Hopefully this website can get you further with the installation. There will probably still be issues between Windows and Linux specific tutorials, depending on what you are trying to do.
Ah, yeah, the non-windows stuff was pretty clunky for awhile, but I do feel like it's gotten a bit better at the command line support.
FWIW I think it works fine with Nix, so if you're not opposed to using that package manager it should pretty trivial to get different versions working with a nix shell and/or flake.
It is a dream learning guest languages, while trying to avoid the platform, one really needs to understand UNIX, Web, .NET, Java, Erlang... for using whatever alternative leaky abstractions are provided on top of them.
In F#'s case, there are plenty of good books, and then it is really needed to learn the platform.
Some well known ones => Stylish F#, F# in Action, Domain Modeling Made Functional
Thank you for the recommendations. I still find using a physical book easier to learn from, even if they do tend to be out of date faster than online resources. I feel as though F# doesn't move as fast as other parts of the .NET ecosystem, and in particular the Domain Modeling Made Functional seems like it will be relevant for years to come.

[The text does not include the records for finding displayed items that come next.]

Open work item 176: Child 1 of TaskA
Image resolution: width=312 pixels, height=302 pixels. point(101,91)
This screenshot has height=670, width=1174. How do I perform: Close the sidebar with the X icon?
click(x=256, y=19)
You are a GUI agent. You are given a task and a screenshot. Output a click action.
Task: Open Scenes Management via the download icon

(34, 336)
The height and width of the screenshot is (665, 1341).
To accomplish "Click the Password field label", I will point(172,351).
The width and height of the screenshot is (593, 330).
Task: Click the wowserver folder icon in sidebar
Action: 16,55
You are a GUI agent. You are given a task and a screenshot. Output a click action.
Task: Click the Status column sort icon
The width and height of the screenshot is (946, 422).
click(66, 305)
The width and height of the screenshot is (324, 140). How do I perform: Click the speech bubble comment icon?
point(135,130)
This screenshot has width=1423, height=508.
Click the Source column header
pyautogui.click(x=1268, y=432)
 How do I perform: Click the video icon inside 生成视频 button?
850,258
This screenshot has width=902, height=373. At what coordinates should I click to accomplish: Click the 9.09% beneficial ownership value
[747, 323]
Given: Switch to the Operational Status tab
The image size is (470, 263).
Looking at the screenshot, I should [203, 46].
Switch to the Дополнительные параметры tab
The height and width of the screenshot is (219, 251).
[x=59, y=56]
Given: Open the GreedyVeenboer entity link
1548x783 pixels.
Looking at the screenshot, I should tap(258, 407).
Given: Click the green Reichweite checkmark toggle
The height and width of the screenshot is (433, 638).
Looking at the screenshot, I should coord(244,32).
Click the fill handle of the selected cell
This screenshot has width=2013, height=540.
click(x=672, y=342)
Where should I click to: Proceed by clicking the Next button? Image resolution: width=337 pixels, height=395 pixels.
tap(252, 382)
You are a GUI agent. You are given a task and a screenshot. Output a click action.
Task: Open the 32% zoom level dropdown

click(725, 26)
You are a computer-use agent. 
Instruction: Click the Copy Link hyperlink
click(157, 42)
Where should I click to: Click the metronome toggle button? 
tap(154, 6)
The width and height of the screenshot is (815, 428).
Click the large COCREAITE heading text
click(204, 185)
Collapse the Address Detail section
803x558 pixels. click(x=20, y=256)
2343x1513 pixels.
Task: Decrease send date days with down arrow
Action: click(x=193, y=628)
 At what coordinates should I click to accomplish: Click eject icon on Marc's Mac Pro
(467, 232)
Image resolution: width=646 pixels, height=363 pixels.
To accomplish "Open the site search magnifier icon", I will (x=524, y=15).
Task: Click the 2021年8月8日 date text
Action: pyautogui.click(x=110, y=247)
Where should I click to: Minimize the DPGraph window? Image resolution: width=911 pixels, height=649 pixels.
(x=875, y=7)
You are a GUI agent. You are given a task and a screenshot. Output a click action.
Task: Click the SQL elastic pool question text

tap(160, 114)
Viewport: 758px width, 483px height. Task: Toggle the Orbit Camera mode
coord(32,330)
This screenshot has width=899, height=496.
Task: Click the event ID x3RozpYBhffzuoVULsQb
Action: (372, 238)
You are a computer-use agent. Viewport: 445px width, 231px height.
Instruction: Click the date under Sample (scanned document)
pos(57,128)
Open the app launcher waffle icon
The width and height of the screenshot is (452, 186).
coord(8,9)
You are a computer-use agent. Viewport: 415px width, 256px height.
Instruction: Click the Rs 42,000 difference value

It's not so much that I don't want to learn the platform. It's that there is often an inherent sequencing. The expectation is you already know the platform and now you are learning the guest language. I just want to be taught the guest language and the platform at the same time.
To be clear, it's not like I'm new to functional languages and their type systems, I've been doing Haskell for forever, and I did F# for a multiple years, but Scala has never really clicked for me.
Personally, for doing JVM stuff, I'm a pretty die-hard Clojure advocate. I feel like it's easy for me to write Clojure in the way that I think, while still allowing me to mooch off the entire Java ecosystem, and if there are things that I don't like about the language it's really not that hard to macro in a new feature (though obviously this should be used sparingly).
I definitely recommend giving F# a try. I think it's an extremely underrated language.